» **INSTRUCTION**
Extract every line from the records below that contains the word "pixels". Treat uppercase and lowercase as different.

■ ■ ■ ■ ■ ■ ■

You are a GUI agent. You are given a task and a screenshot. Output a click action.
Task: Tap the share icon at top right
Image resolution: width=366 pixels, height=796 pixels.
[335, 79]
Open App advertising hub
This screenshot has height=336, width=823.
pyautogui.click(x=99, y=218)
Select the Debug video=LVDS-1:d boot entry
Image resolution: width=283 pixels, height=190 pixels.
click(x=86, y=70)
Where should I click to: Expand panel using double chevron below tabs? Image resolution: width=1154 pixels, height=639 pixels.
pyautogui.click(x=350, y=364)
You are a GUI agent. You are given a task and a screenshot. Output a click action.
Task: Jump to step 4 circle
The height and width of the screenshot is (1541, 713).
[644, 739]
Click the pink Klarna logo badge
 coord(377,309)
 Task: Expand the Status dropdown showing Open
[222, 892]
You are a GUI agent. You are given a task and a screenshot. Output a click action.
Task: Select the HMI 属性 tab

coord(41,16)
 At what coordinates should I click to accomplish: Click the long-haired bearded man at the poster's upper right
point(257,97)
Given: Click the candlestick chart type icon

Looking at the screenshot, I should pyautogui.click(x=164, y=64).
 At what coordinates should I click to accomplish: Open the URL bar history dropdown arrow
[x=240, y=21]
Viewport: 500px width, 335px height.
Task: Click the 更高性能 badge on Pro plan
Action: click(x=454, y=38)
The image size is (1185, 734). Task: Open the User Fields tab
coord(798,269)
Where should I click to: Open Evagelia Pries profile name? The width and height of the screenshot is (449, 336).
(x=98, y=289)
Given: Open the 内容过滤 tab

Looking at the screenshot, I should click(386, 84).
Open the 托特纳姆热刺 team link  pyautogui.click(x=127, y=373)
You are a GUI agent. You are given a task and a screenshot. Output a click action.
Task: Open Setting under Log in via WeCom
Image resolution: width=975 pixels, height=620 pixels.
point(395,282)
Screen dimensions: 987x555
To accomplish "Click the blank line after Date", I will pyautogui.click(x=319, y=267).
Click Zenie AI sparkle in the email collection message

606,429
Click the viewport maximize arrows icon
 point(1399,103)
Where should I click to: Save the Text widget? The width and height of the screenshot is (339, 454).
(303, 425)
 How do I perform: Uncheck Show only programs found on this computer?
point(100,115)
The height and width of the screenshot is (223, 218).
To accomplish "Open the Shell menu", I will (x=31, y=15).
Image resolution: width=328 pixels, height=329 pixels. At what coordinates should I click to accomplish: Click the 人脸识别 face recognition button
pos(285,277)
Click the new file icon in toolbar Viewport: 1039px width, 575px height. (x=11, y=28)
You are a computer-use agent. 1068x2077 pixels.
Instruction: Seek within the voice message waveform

■ ■ ■ ■ ■ ■ ■

» **THE RESPONSE**
Image resolution: width=366 pixels, height=796 pixels.
Image resolution: width=283 pixels, height=190 pixels.
Where should I click to: Expand panel using double chevron below tabs? Image resolution: width=1154 pixels, height=639 pixels.
Image resolution: width=975 pixels, height=620 pixels.
Image resolution: width=328 pixels, height=329 pixels. At what coordinates should I click to accomplish: Click the 人脸识别 face recognition button
You are a computer-use agent. 1068x2077 pixels.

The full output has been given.